У исламских народов, переживающих социальную ломку в бывшем СССР, принята иная психотехника индивидуального решения острых ситуаций. Здесь мы наблюдаем формы организации действия, типичные для “жестких” социальных систем, где имеет место глубокая зависимость мнения, желания и действия человека от той группы, частью которой он является с рождения. Традиционный казах, узбек или чеченец и сегодня тесно связаны родовыми узами с множеством близких им людей, без участия которых не протекает ни одно их действие. Эти узы являются настоящими "пуповинами", питающими и поддерживающими жизнь человека с детства до старости. В отличие от единственной пуповины, связывавшей ребенка с матерью, таких родовых "пуповин" множество, и они оплетают каждого человека в течение всей его жизни, увязывая его мотивы, эмоции, сознание и активность с организованным полем обычаев и общественных потребностей.

Поэтому все проблемы решаются через опору на семью или клан. Казахское, например, общество, в отличие от европейского, делится не на горизонтальные слои, классы или страты, а на пирамидальные семейно-родовые структуры, внутри которых человек занимает свое место, получает поддержку и понимание, общается и функционирует. Узбек, казах или чеченец гораздо более беззащитны вне семьи, чем русский или немец. Поэтому во всех случаях социальных напряжений возрастает роль кланового сплочения. Это не способствует преодолению авторитаризма и стремлению решить вопросы с опорой на юридические правила и законы. Не случайно политические руководители Казахстана, Киргизии, Туркмении и Узбекистана сохраняют в своей политике значительный элемент авторитарности и опоры на клановые структуры. Любое превышение игры в демократические принципы грозит им потерей политической власти и приходом к власти новых жестких кланов.


Распространение "советской власти" в мусульманских регионах страны происходило принципиально иначе чем в христианских, где марксизм выступил лишь научной рационализацией христианских ценностей. Только большое желание выдать желаемое за реальность породило те исторические версии "народных революций" Востока, где организованные армии бедняков свергали власть "ненавистных баев". На самом деле трудоемкие биосферные условия, экономика семейно организованного труда и традиции ислама оберегали родовую структуру власти от военного и идеологического разрушения.

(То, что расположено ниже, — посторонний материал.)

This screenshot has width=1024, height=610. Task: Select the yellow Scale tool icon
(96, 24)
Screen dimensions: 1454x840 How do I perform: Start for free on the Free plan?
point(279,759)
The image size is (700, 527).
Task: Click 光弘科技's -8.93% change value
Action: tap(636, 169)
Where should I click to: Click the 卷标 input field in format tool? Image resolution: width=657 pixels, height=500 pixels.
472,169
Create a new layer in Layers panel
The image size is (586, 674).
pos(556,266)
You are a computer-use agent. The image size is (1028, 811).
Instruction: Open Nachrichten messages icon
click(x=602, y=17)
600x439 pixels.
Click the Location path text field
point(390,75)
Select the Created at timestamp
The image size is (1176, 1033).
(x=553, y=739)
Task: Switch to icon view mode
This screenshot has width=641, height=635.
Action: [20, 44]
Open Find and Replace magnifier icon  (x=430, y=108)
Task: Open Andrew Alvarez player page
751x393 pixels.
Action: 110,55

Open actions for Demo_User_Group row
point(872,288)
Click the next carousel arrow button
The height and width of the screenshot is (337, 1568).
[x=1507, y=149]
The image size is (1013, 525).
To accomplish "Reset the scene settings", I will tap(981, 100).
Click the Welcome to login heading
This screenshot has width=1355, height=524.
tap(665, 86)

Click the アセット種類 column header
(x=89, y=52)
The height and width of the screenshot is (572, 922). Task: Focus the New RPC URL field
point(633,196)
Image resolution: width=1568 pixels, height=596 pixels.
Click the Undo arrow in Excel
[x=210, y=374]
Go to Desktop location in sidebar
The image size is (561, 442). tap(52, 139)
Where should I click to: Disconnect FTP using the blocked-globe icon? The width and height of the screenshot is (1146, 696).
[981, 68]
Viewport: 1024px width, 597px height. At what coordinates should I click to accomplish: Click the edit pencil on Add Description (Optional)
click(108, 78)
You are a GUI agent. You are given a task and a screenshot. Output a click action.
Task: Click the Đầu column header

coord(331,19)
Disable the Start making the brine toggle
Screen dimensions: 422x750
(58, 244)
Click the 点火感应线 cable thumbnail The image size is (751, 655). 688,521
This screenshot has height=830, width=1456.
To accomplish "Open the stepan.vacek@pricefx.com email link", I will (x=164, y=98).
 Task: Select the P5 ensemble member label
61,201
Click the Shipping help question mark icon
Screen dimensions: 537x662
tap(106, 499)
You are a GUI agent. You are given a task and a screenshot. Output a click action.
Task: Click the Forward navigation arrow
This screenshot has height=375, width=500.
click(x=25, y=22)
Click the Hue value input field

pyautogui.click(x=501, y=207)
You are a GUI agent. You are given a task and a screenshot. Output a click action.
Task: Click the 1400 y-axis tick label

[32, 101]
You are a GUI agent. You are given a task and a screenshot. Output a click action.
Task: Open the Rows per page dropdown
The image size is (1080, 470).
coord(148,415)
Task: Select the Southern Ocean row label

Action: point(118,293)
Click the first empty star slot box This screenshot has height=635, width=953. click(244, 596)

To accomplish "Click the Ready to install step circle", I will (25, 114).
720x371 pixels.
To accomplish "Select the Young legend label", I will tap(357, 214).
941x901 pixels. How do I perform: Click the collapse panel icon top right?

Наоборот, при необходимости перейти от разрушения к воссозданию органов власти и государства, прежние традиционные структуры приняли на себя и роль партии, и роль советов, и роль административного аппарата. Реальной опорой власти были не формально принятые законы, не официально вводимые должности и роли, а глубокие основы психологии людей, их искреннее уважение к традициям или родовая зависимость. Классово-европейские критерии христианского сознания практически не были пригодны для анализа глубоко психологической природы и структуры отношений в исламском обществе. Поэтому неоднократные удары по традиционной структуре родовой власти со стороны европейских идеологов и политиков приходились "мимо цели", меняли лишь внешнюю форму власти, не затрагивая ее глубинных биосферно-психологических оснований.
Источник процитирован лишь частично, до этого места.